I began an infatuation with Anne Frank around age 12 or 13. I was given a copy of Anne’s diary and read and read it. I never saw the play on Broadway, but did see the movie which never quite measured up to the written word. I think I read it as much for the discovery that teenaged girls, no matter what their circumstances, have the same dreams and feelings as I did for the story of courage and life under a death sentence. Anne expressed the same sorts of thoughts about her parents and other adults, about boys and sex that other teenage girls had, but never wrote down. I’m sure she inspired my beginning to keep a journal – one which I’ve kept sporadically ever since. I’m sure millions of women were the same.
The one adult that Anne never seems to lose patience with is Miep Gies who died yesterday at age 100.
“I am not a hero,” Mrs. Gies wrote in her memoir, “Anne Frank Remembered,” published in 1987. “I stand at the end of the long, long line of good Dutch people who did what I did and more — much more — during those dark and terrible times years ago, but always like yesterday in the heart of those of us who bear witness.”
Mrs. Gies sought no accolades for joining with her husband and three others in hiding Anne Frank, her father, mother and older sister and four other Dutch Jews for 25 months in Nazi-occupied Amsterdam. But she came to be viewed as a courageous figure when her role in sheltering Anne Frank was revealed with the publication of her memoir. She then traveled the world while in her 80s, speaking against intolerance. The West German government presented her with its highest civilian medal in 1989, and Queen Beatrix of the Netherlands knighted her in 1996.
After the Gestapo raided the Annex in August 1944, Ms. Gies found the pages of the diary scattered around and preserved them for Anne’s return. Anne, who died in Bergan-Belson just weeks before both her 16th birthday and liberation, never returned. Her father did return and published her diary.

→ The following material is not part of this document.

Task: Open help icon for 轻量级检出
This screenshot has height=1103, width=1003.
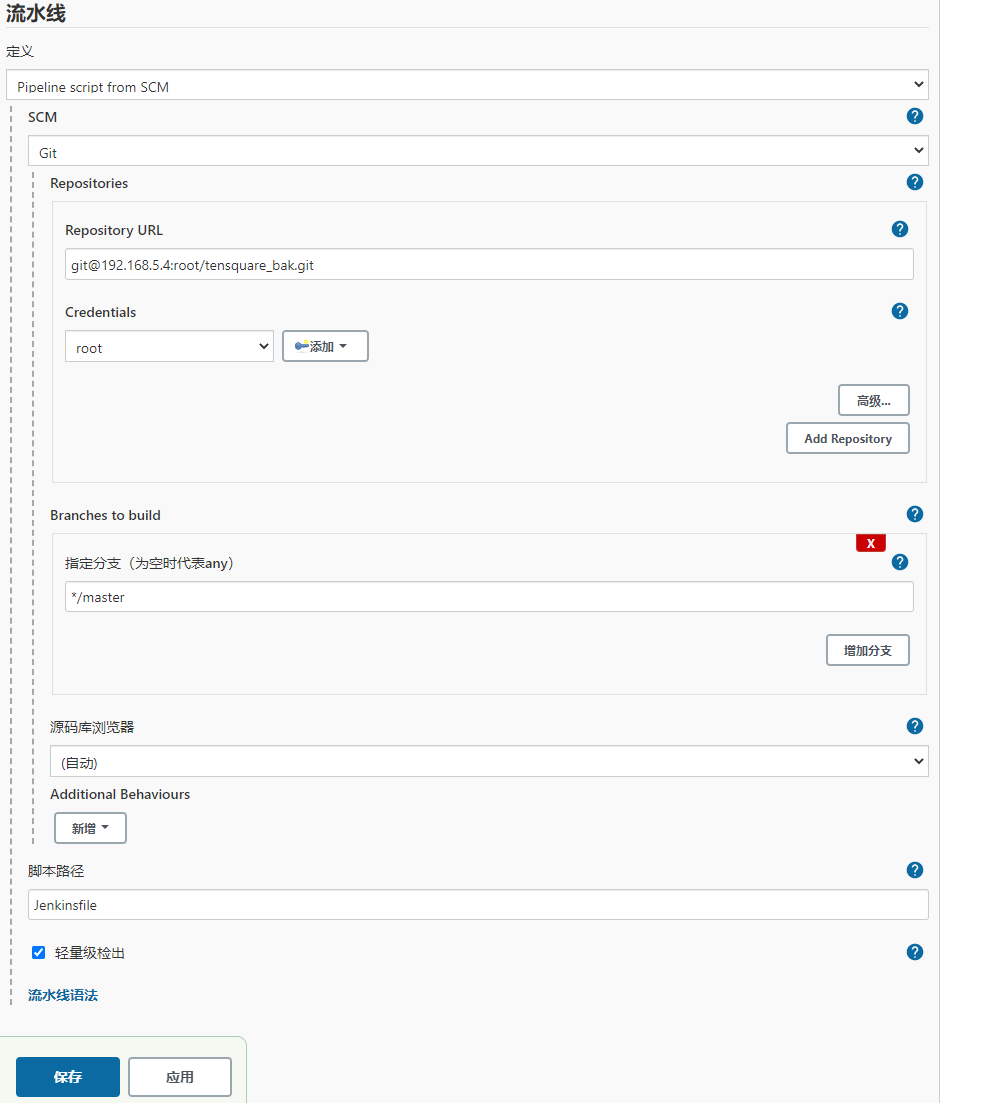Action: tap(914, 952)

Miep Gies was born Feb. 15, 1909, as Hermine Santrouschitz, a member of a Roman Catholic family in Vienna. When she was 11, she was sent to Leiden to be cared for by a Dutch family, being among the many Austrian children suffering from food shortages in the wake of World War I. She was given the Dutch nickname Miep and later adopted by the family.
When she was 13, the family moved to Amsterdam, and in 1933 she became a secretary to Otto Frank, who was overseeing the Dutch branch of a German company selling an ingredient for manufacturing jam. Mr. Frank had fled Hitler’s Germany, and he was soon joined by his wife and daughters.
Miep became a trusted employee and friend of the Frank family and joined in its alarm over the persecution of German Jews. In May 1940, the Netherlands fell in Germany’s invasion of the Low Countries. In July 1942, when thousands of Dutch Jews were being deported to concentration camps, the Frank family went into hiding in unused rooms above Mr. Frank’s office. He asked Mrs. Gies if she would help shelter them, and she unhesitatingly agreed.
The annex became a hiding place not only for the Franks but for three members of a family named van Pels — the father a business colleague of Mr. Frank’s — and Mrs. Gies’s dentist, Fritz Pfeffer.
Having married a Dutch social worker, Jan Gies, in 1941, Miep Gies joined with him and three other employees of Mr. Frank’s business in sheltering the eight Jews and caring for their daily needs. The protectors risked death if caught by the Nazis.
Mrs. Gies, while continuing to work for Mr. Frank’s business, which remained open under figurehead Christian management, played a central role in caring for the hidden. She found food for them, brought books and news of the outside world and provided emotional support, bringing Anne her first pair of high-heeled shoes and baking a holiday cake. On one occasion, Miep and Jan Gies (he is referred to in the diary as Henk, one of many pseudonyms Anne used) spent a night in the annex to experience the terror there for themselves.
Miep Gies was a remarkable woman in her own right and we should remember her for that as well as thanking her for preserving the legacy of Anne Frank.